Decided January 5th, 1938.
MOTION TO ERASE AND PLEA IN ABATEMENT.
On October 28th, 1937, the plaintiff recovered a verdict against all three defendants. They made a motion to set it aside, and the court, on November 16th, 1937, granted this motion as to two defendants but denied it as to the third. On November 30th, 1937, this defendant filed an appeal in which be stated that he appealed "from the denial of his motion to set the verdict aside and from the judgment." On December 1st, 1937, he asked and was granted an order extending the time in which to file assignments of error and a request for a finding and a draft-finding. The plaintiff filed a motion to erase the appeal from the docket and a plea in abatement, each stating as the ground upon which it rested that the defendant was attempting to combine in a single appeal one taken from the denial of the motion to set the verdict aside and one taken from the judgment.

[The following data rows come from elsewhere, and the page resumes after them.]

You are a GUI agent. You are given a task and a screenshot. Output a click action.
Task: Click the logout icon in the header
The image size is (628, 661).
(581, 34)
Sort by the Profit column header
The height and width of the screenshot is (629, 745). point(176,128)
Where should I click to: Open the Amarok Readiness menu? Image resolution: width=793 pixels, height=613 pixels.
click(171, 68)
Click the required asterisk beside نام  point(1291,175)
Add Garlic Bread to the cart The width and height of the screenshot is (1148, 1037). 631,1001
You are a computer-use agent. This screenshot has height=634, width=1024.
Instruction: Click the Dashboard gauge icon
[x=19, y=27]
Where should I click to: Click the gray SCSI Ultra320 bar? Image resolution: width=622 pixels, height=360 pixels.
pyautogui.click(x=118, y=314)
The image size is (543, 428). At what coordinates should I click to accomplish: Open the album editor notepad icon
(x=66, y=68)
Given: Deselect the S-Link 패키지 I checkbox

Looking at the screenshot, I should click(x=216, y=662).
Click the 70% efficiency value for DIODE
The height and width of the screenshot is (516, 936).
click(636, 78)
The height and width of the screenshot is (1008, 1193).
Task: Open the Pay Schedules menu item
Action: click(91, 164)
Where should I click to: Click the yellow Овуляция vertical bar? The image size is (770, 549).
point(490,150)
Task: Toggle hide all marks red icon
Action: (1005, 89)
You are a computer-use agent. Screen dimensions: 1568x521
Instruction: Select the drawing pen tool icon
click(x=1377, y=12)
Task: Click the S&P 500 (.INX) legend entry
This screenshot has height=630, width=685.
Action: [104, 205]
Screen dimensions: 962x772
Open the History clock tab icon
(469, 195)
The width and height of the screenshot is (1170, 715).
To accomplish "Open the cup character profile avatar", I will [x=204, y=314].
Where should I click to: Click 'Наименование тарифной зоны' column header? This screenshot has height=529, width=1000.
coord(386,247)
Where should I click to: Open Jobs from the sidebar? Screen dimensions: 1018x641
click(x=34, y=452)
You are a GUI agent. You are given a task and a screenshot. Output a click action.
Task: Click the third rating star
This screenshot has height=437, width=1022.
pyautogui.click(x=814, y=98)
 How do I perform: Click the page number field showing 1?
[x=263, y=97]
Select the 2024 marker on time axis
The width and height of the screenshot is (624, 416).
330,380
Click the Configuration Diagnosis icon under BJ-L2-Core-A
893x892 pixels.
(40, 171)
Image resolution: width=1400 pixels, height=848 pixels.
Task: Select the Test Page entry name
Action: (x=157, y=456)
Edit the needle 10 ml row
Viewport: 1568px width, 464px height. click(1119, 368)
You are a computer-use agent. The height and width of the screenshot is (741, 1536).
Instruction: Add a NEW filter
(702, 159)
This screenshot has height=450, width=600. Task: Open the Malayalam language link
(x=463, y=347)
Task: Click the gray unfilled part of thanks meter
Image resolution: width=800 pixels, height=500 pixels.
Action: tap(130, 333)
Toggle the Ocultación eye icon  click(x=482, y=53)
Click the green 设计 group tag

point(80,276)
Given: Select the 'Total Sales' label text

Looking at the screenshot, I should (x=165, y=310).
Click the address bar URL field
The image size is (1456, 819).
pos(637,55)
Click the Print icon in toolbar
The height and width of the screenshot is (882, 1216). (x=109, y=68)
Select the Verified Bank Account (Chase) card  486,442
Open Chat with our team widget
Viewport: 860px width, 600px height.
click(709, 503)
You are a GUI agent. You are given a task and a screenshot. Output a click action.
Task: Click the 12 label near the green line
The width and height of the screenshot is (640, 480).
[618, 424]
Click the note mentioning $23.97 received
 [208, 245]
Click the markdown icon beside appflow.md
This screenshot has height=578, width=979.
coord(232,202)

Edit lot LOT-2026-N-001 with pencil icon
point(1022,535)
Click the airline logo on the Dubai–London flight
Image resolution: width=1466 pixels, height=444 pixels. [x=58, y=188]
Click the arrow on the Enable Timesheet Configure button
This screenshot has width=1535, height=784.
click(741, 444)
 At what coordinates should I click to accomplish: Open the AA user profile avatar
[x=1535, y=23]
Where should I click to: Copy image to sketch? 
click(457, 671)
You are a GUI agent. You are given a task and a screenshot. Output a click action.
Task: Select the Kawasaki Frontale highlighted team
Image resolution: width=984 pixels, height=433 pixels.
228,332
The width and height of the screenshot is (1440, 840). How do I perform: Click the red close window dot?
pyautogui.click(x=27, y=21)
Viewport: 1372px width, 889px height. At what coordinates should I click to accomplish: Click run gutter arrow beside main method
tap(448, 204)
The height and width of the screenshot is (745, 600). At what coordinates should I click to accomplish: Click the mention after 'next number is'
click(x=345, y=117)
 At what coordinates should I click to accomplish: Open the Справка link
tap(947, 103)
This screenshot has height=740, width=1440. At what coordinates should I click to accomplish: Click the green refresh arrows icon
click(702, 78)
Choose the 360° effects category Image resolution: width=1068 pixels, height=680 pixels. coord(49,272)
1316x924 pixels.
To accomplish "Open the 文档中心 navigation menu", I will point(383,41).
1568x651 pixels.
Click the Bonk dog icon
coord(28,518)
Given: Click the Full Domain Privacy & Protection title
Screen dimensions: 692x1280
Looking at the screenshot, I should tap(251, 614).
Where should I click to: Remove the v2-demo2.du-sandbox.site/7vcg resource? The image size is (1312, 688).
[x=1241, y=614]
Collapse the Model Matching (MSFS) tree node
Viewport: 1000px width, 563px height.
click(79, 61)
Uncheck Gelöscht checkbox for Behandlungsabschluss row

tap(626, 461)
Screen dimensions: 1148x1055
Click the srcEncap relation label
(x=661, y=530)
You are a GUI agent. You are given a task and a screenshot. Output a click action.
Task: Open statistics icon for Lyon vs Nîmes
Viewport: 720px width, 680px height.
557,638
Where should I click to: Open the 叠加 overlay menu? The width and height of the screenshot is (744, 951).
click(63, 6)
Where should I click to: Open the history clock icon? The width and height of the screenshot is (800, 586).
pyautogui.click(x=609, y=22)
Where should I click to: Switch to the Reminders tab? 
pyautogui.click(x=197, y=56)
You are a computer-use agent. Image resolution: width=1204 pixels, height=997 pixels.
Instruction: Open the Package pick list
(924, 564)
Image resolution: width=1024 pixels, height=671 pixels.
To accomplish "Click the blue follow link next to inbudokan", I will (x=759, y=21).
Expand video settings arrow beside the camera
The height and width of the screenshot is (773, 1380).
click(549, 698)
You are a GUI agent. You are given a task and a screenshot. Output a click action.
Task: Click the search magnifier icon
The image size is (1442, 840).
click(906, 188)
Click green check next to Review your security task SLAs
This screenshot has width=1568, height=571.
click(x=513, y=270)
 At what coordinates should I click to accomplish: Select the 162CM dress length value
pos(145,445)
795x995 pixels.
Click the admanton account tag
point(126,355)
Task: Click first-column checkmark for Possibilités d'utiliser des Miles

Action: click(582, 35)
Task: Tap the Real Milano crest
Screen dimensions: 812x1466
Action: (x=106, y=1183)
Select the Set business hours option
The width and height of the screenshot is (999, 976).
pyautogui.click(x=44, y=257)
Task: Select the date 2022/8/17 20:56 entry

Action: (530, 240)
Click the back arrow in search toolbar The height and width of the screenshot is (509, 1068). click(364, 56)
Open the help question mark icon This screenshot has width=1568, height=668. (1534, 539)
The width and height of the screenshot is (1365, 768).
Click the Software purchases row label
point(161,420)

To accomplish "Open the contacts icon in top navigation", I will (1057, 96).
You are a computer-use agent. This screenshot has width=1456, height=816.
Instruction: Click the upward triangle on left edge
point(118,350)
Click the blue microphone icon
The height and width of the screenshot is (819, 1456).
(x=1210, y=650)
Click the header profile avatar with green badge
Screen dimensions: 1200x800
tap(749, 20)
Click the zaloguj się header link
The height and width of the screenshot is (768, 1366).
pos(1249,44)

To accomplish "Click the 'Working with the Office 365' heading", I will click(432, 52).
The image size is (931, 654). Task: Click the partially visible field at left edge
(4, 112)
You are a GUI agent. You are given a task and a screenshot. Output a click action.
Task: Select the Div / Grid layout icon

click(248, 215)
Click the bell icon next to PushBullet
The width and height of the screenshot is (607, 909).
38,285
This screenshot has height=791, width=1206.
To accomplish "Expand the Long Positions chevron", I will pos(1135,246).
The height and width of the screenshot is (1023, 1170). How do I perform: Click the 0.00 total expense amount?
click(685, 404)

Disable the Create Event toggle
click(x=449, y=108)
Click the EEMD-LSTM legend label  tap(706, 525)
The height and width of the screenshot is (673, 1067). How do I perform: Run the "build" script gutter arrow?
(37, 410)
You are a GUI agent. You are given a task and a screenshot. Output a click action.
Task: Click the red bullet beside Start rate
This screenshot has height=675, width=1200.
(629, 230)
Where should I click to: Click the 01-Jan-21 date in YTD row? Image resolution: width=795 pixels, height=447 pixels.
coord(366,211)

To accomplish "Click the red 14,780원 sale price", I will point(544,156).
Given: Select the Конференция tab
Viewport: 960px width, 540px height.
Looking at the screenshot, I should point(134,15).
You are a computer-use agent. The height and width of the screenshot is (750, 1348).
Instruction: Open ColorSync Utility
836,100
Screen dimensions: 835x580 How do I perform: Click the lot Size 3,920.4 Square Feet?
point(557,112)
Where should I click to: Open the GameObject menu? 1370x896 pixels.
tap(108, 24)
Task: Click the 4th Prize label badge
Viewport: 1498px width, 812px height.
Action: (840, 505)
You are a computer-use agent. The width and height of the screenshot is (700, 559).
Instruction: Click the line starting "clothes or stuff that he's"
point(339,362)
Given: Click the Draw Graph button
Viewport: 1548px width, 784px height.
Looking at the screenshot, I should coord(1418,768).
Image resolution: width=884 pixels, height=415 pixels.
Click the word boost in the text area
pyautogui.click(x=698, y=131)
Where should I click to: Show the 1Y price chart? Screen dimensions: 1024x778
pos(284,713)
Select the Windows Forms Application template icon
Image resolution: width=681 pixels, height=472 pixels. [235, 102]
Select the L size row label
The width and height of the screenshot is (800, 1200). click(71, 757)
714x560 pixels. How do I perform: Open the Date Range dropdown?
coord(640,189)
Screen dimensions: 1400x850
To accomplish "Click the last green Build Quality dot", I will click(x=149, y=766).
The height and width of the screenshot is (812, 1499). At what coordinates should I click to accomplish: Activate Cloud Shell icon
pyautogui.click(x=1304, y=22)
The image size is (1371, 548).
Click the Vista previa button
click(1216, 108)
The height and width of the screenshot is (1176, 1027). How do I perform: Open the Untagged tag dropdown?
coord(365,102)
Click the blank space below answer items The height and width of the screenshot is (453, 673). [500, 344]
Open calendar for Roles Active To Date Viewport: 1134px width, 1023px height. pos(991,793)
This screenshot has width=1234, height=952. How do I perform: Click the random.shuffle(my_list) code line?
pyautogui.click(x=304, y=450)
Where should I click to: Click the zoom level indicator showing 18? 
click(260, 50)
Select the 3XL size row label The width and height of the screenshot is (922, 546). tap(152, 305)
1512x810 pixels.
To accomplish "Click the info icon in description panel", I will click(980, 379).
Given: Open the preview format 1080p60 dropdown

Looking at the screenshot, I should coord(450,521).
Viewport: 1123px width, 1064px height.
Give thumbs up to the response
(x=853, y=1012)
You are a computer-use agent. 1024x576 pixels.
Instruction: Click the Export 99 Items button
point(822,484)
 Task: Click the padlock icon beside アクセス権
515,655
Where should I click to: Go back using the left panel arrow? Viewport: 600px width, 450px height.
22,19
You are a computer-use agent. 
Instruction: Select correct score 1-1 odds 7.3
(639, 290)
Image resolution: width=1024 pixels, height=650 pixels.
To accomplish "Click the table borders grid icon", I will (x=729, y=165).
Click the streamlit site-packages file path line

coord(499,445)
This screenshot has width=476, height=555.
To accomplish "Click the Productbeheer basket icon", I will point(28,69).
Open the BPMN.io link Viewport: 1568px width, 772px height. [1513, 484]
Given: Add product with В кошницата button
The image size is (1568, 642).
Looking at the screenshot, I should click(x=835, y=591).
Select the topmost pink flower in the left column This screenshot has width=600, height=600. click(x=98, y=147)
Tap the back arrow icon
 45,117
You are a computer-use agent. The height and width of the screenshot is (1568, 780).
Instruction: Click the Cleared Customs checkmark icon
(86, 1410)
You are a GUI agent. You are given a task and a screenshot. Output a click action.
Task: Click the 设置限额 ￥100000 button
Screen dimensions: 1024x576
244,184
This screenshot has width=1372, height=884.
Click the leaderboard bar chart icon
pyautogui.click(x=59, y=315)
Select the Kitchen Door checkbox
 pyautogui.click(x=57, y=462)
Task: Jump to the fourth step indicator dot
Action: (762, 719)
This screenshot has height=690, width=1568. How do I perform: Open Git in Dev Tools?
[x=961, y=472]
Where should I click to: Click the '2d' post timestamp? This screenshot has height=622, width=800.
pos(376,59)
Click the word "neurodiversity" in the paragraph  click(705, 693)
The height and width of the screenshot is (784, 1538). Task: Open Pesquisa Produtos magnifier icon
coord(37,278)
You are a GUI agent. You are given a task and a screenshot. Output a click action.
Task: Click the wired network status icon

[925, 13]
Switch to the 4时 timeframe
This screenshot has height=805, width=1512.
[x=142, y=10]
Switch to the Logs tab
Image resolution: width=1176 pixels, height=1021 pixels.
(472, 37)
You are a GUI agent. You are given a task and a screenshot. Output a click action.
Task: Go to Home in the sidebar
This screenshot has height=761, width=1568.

The defendant has filed a demurrer to the plea in abatement upon the ground that such a plea is not the proper proceeding to present the defect of which the plaintiff complains.
Speaking generally, a motion to erase an appeal from the docket is proper where there is an attempt to take an appeal when it appears upon the face of the record that no appeal lies, as, for example, where the Supreme Court lacks jurisdiction; Ragali v. Holmes, 111 Conn. 663, 665, 151 A. 190; Heard v. Heard, 116 Conn. 632, 637, 166 A. 67; or where there is no final judgment from which an appeal can be taken. Wardell v. Killingly, 96 Conn. 718, 723, 115 A. 539; Marcil v. Merriman Sons, Inc., 115 Conn. 678, 682, 163 A. 411. On the other hand, a plea in abatement is the proper procedure where an appeal lies but the claimed defect is a failure to take the steps provided in the statutes and rules as necessary for its proper presentation to the court, a defect which makes the appeal voidable merely and not void. Ghent v. Stevens, 114 Conn. 415, 416, note, 159 A. 94. It is true that in Joseph v. Donovan, 116 Conn. 160, 161, note, 154 A. 498, it was ruled that the proper procedure to take advantage of a failure to file assignments of error within the time allowed was by motion and not by a plea in abatement, but that ruling is contrary to the otherwise uniform course of our decisions and it cannot be regarded as authority. In this case both of the attempted appeals would lie and the defect was properly presented by the plea in abatement and not by the motion. The demurrer to the plea in abatement is overruled.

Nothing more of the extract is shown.